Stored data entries
------------

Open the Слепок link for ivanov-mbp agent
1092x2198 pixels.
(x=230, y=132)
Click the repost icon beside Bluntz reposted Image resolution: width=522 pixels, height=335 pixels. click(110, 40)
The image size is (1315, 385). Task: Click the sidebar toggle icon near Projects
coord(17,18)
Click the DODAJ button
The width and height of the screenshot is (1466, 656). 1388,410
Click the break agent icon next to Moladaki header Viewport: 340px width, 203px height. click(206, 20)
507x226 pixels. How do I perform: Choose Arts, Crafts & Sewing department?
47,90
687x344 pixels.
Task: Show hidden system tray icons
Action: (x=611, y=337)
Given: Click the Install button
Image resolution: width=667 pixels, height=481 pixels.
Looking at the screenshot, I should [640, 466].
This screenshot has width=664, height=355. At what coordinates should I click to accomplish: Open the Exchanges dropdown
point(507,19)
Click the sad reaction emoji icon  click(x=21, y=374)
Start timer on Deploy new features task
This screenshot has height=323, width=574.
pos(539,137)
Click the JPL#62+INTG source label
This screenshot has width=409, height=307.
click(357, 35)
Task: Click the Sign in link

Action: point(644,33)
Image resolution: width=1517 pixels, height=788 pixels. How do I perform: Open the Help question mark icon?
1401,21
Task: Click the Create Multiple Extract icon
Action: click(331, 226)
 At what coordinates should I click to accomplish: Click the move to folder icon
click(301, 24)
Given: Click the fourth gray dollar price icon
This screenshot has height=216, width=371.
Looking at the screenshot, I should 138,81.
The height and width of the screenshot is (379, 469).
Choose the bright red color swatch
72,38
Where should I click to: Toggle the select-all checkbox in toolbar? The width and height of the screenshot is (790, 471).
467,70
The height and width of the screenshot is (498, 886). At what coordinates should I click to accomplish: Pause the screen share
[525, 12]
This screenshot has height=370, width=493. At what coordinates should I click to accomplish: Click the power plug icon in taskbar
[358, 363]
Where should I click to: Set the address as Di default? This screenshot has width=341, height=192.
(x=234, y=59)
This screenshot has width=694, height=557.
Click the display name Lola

------------

Copy out all of the records verbatim.

#### Reply to the exercise
Open the Слепок link for ivanov-mbp agent
1092x2198 pixels.
(x=230, y=132)
Click the repost icon beside Bluntz reposted Image resolution: width=522 pixels, height=335 pixels. click(110, 40)
The image size is (1315, 385). Task: Click the sidebar toggle icon near Projects
coord(17,18)
Click the DODAJ button
The width and height of the screenshot is (1466, 656). 1388,410
Click the break agent icon next to Moladaki header Viewport: 340px width, 203px height. click(206, 20)
507x226 pixels. How do I perform: Choose Arts, Crafts & Sewing department?
47,90
687x344 pixels.
Task: Show hidden system tray icons
Action: (x=611, y=337)
Given: Click the Install button
Image resolution: width=667 pixels, height=481 pixels.
Looking at the screenshot, I should [640, 466].
This screenshot has width=664, height=355. At what coordinates should I click to accomplish: Open the Exchanges dropdown
point(507,19)
Click the sad reaction emoji icon  click(x=21, y=374)
Start timer on Deploy new features task
This screenshot has height=323, width=574.
pos(539,137)
Click the JPL#62+INTG source label
This screenshot has width=409, height=307.
click(357, 35)
Task: Click the Sign in link

Action: point(644,33)
Image resolution: width=1517 pixels, height=788 pixels. How do I perform: Open the Help question mark icon?
1401,21
Task: Click the Create Multiple Extract icon
Action: click(331, 226)
 At what coordinates should I click to accomplish: Click the move to folder icon
click(301, 24)
Given: Click the fourth gray dollar price icon
This screenshot has height=216, width=371.
Looking at the screenshot, I should 138,81.
The height and width of the screenshot is (379, 469).
Choose the bright red color swatch
72,38
Where should I click to: Toggle the select-all checkbox in toolbar? The width and height of the screenshot is (790, 471).
467,70
The height and width of the screenshot is (498, 886). At what coordinates should I click to accomplish: Pause the screen share
[525, 12]
This screenshot has height=370, width=493. At what coordinates should I click to accomplish: Click the power plug icon in taskbar
[358, 363]
Where should I click to: Set the address as Di default? This screenshot has width=341, height=192.
(x=234, y=59)
This screenshot has width=694, height=557.
Click the display name Lola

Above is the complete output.